The copy must hold every line from the one with "Screen dimensions: 875x531" through the end of the listing, word for word, and must hold no pictures.

[Data provided]:
+===+

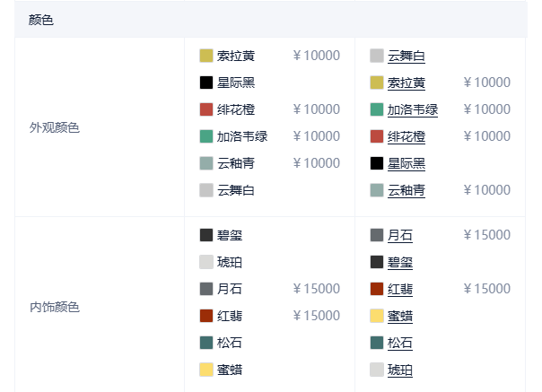Click green swatch beside non-underlined 加洛韦绿
Screen dimensions: 542x392
[206, 136]
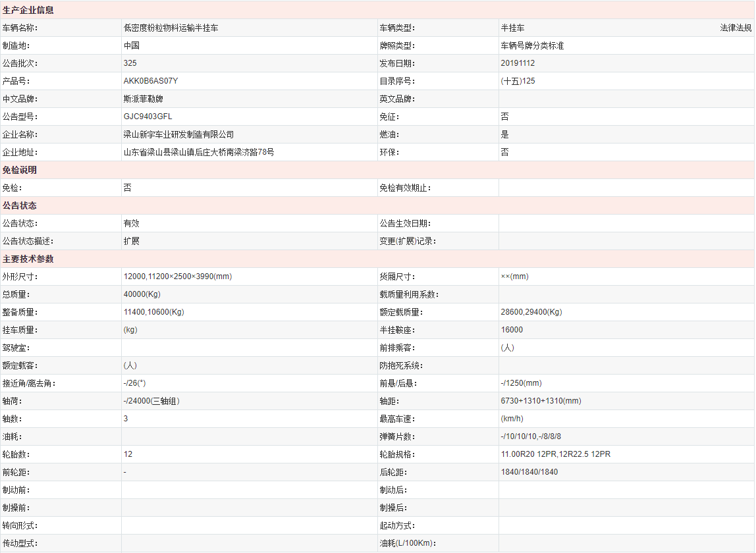Viewport: 756px width, 553px height.
Task: Select company name 梁山新宇车业研发制造有限公司
Action: pyautogui.click(x=178, y=134)
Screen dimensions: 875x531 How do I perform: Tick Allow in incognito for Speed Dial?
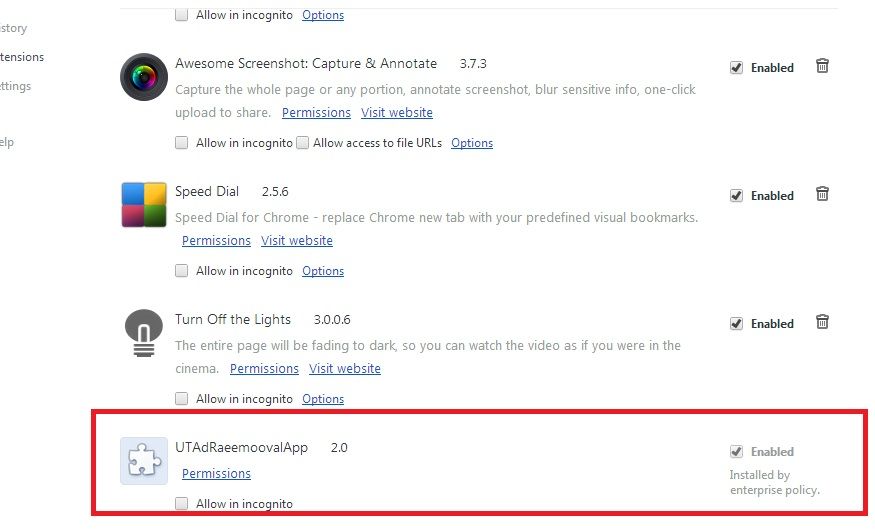click(181, 271)
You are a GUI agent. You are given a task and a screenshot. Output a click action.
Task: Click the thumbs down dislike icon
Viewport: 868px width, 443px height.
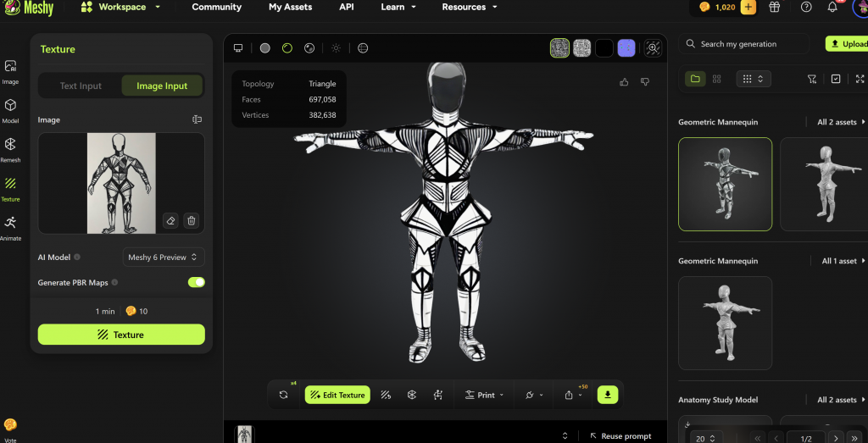(x=645, y=82)
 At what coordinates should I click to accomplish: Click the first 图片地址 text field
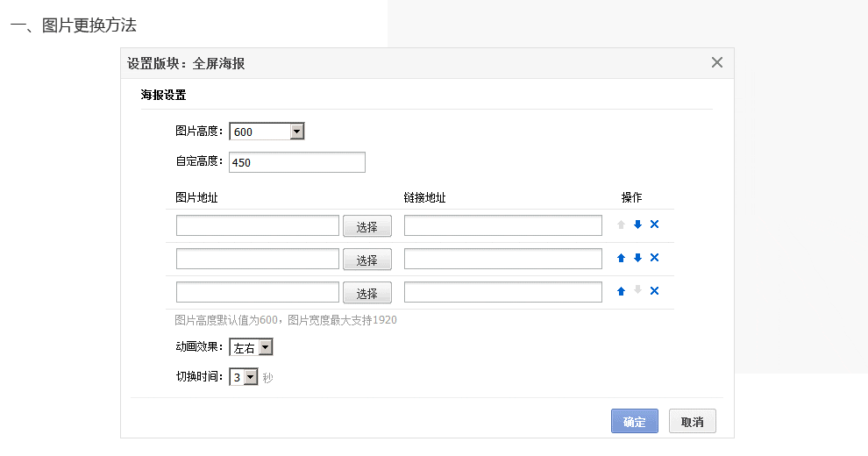[x=258, y=225]
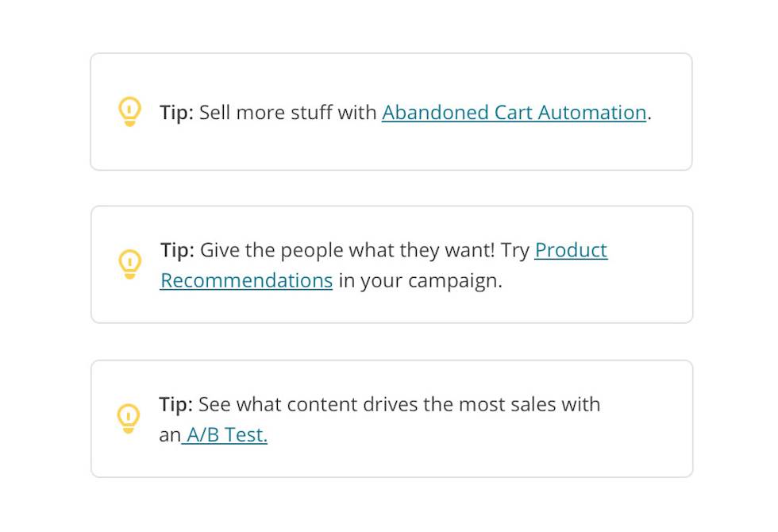Open the Abandoned Cart Automation link
778x532 pixels.
514,113
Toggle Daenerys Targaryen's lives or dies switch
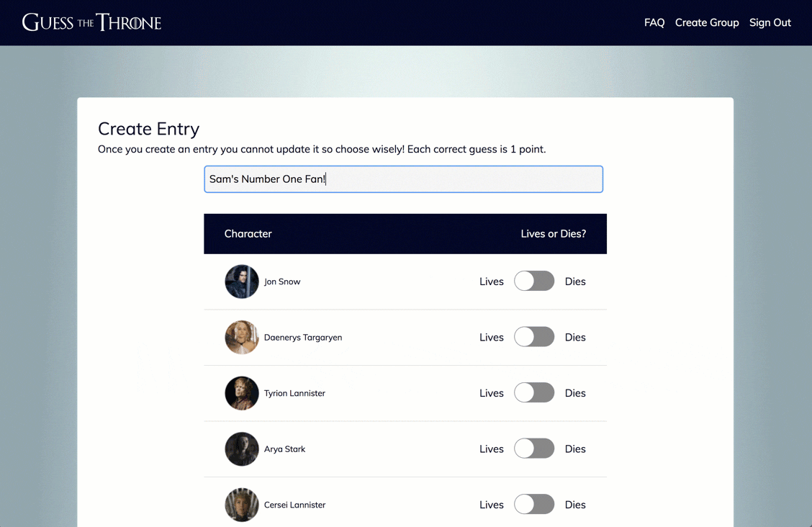 click(534, 337)
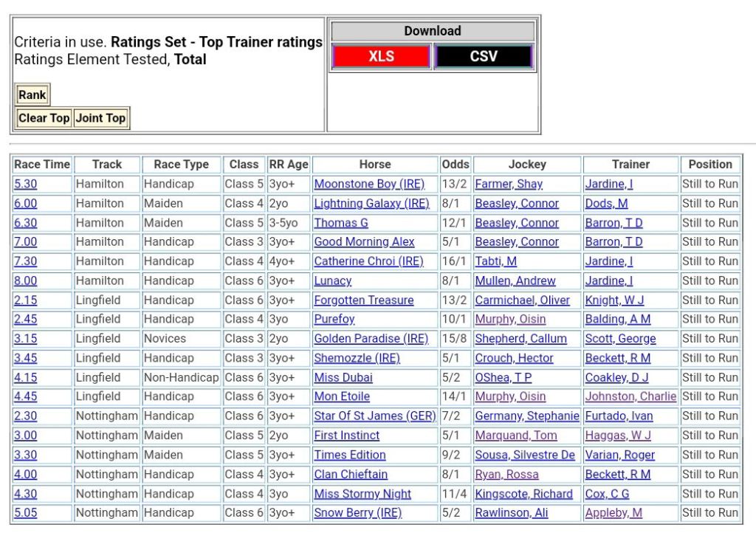Open horse Star Of St James (GER)
This screenshot has height=547, width=756.
tap(374, 416)
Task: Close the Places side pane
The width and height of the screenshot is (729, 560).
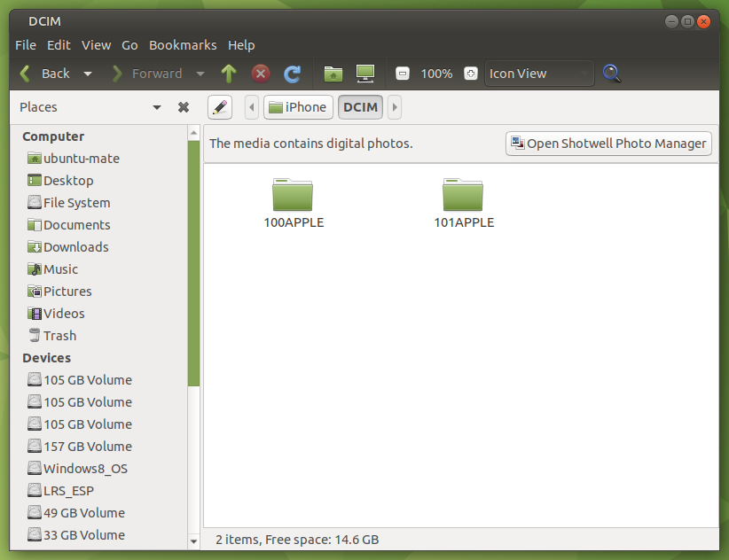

+===+

[Your solution]:
Screen dimensions: 875x531 How do I perform: Tick Allow in incognito for Speed Dial?
click(181, 271)
You are a GUI agent. You are given a task and a screenshot. Output a click action.
Task: Click the thumbs down dislike icon
Viewport: 868px width, 443px height.
(x=645, y=82)
 At what coordinates should I click to accomplish: Click the first 图片地址 text field
[x=258, y=225]
Open the Abandoned Cart Automation link
778x532 pixels.
514,113
Toggle Daenerys Targaryen's lives or dies switch
 click(534, 337)
Open horse Star Of St James (GER)
This screenshot has height=547, width=756.
tap(374, 416)
Task: Close the Places side pane
The width and height of the screenshot is (729, 560).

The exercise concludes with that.